*Exercise goal*. Quote each of the following items word for word, keeping every line unchanged.
----
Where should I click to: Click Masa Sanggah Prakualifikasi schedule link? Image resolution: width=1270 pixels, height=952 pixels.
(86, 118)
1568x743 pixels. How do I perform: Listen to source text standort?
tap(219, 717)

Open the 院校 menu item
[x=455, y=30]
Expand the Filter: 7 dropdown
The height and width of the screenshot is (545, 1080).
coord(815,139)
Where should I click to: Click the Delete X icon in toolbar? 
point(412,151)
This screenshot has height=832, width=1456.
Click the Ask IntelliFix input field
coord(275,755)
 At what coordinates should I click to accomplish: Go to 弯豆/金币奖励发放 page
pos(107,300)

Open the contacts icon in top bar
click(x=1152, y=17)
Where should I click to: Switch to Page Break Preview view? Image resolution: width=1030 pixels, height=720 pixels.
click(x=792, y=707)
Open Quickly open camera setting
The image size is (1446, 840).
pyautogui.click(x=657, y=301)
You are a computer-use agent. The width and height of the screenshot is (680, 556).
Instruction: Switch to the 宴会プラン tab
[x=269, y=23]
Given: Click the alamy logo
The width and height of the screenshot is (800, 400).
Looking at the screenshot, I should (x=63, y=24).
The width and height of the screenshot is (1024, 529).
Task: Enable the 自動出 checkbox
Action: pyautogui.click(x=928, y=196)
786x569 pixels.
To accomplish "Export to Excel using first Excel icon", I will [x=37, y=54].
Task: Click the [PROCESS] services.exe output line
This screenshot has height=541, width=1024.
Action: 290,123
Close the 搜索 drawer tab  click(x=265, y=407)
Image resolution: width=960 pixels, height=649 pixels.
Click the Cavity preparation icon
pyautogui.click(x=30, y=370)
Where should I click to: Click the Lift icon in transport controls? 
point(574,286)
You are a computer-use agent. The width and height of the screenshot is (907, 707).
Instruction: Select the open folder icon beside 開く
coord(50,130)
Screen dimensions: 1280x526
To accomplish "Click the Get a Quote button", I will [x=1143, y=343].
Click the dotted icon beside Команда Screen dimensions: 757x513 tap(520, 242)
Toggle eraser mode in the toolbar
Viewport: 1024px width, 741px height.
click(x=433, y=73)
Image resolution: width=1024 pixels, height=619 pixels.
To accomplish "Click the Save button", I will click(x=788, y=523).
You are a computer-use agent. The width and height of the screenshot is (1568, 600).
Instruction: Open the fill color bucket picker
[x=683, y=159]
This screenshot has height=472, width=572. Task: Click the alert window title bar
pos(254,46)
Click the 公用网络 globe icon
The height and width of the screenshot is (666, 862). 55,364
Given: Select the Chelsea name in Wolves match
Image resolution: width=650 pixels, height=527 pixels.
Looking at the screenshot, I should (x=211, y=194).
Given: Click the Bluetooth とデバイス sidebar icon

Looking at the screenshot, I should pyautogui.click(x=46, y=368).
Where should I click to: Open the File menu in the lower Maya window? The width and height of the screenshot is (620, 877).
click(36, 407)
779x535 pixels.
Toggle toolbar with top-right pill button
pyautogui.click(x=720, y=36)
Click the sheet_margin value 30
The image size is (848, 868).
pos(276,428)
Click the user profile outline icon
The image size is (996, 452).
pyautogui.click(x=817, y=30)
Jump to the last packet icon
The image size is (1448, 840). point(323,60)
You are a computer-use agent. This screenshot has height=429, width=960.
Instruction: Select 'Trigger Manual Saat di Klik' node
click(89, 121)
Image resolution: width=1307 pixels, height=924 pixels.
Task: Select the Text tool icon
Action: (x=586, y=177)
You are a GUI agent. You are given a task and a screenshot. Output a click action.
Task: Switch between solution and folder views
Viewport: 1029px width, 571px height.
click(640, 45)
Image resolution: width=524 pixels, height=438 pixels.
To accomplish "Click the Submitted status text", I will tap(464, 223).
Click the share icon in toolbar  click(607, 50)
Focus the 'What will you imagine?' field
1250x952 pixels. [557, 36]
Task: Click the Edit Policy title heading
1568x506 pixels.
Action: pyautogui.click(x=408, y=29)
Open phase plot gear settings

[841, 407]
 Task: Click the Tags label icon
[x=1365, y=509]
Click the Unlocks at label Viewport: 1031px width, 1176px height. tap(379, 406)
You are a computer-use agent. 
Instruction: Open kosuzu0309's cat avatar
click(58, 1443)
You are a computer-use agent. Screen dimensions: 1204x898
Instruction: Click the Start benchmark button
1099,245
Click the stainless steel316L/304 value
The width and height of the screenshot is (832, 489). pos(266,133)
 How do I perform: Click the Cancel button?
----
*Complete response*.
Where should I click to: Click Masa Sanggah Prakualifikasi schedule link? Image resolution: width=1270 pixels, height=952 pixels.
(86, 118)
1568x743 pixels. How do I perform: Listen to source text standort?
tap(219, 717)

Open the 院校 menu item
[x=455, y=30]
Expand the Filter: 7 dropdown
The height and width of the screenshot is (545, 1080).
coord(815,139)
Where should I click to: Click the Delete X icon in toolbar? 
point(412,151)
This screenshot has height=832, width=1456.
Click the Ask IntelliFix input field
coord(275,755)
 At what coordinates should I click to accomplish: Go to 弯豆/金币奖励发放 page
pos(107,300)

Open the contacts icon in top bar
click(x=1152, y=17)
Where should I click to: Switch to Page Break Preview view? Image resolution: width=1030 pixels, height=720 pixels.
click(x=792, y=707)
Open Quickly open camera setting
The image size is (1446, 840).
pyautogui.click(x=657, y=301)
You are a computer-use agent. The width and height of the screenshot is (680, 556).
Instruction: Switch to the 宴会プラン tab
[x=269, y=23]
Given: Click the alamy logo
The width and height of the screenshot is (800, 400).
Looking at the screenshot, I should (x=63, y=24).
The width and height of the screenshot is (1024, 529).
Task: Enable the 自動出 checkbox
Action: pyautogui.click(x=928, y=196)
786x569 pixels.
To accomplish "Export to Excel using first Excel icon", I will [x=37, y=54].
Task: Click the [PROCESS] services.exe output line
This screenshot has height=541, width=1024.
Action: 290,123
Close the 搜索 drawer tab  click(x=265, y=407)
Image resolution: width=960 pixels, height=649 pixels.
Click the Cavity preparation icon
pyautogui.click(x=30, y=370)
Where should I click to: Click the Lift icon in transport controls? 
point(574,286)
You are a computer-use agent. The width and height of the screenshot is (907, 707).
Instruction: Select the open folder icon beside 開く
coord(50,130)
Screen dimensions: 1280x526
To accomplish "Click the Get a Quote button", I will [x=1143, y=343].
Click the dotted icon beside Команда Screen dimensions: 757x513 tap(520, 242)
Toggle eraser mode in the toolbar
Viewport: 1024px width, 741px height.
click(x=433, y=73)
Image resolution: width=1024 pixels, height=619 pixels.
To accomplish "Click the Save button", I will click(x=788, y=523).
You are a computer-use agent. The width and height of the screenshot is (1568, 600).
Instruction: Open the fill color bucket picker
[x=683, y=159]
This screenshot has height=472, width=572. Task: Click the alert window title bar
pos(254,46)
Click the 公用网络 globe icon
The height and width of the screenshot is (666, 862). 55,364
Given: Select the Chelsea name in Wolves match
Image resolution: width=650 pixels, height=527 pixels.
Looking at the screenshot, I should (x=211, y=194).
Given: Click the Bluetooth とデバイス sidebar icon

Looking at the screenshot, I should pyautogui.click(x=46, y=368).
Where should I click to: Open the File menu in the lower Maya window? The width and height of the screenshot is (620, 877).
click(36, 407)
779x535 pixels.
Toggle toolbar with top-right pill button
pyautogui.click(x=720, y=36)
Click the sheet_margin value 30
The image size is (848, 868).
pos(276,428)
Click the user profile outline icon
The image size is (996, 452).
pyautogui.click(x=817, y=30)
Jump to the last packet icon
The image size is (1448, 840). point(323,60)
You are a computer-use agent. This screenshot has height=429, width=960.
Instruction: Select 'Trigger Manual Saat di Klik' node
click(89, 121)
Image resolution: width=1307 pixels, height=924 pixels.
Task: Select the Text tool icon
Action: (x=586, y=177)
You are a GUI agent. You are given a task and a screenshot. Output a click action.
Task: Switch between solution and folder views
Viewport: 1029px width, 571px height.
click(640, 45)
Image resolution: width=524 pixels, height=438 pixels.
To accomplish "Click the Submitted status text", I will tap(464, 223).
Click the share icon in toolbar  click(607, 50)
Focus the 'What will you imagine?' field
1250x952 pixels. [557, 36]
Task: Click the Edit Policy title heading
1568x506 pixels.
Action: pyautogui.click(x=408, y=29)
Open phase plot gear settings

[841, 407]
 Task: Click the Tags label icon
[x=1365, y=509]
Click the Unlocks at label Viewport: 1031px width, 1176px height. tap(379, 406)
You are a computer-use agent. 
Instruction: Open kosuzu0309's cat avatar
click(58, 1443)
You are a computer-use agent. Screen dimensions: 1204x898
Instruction: Click the Start benchmark button
1099,245
Click the stainless steel316L/304 value
The width and height of the screenshot is (832, 489). pos(266,133)
 How do I perform: Click the Cancel button?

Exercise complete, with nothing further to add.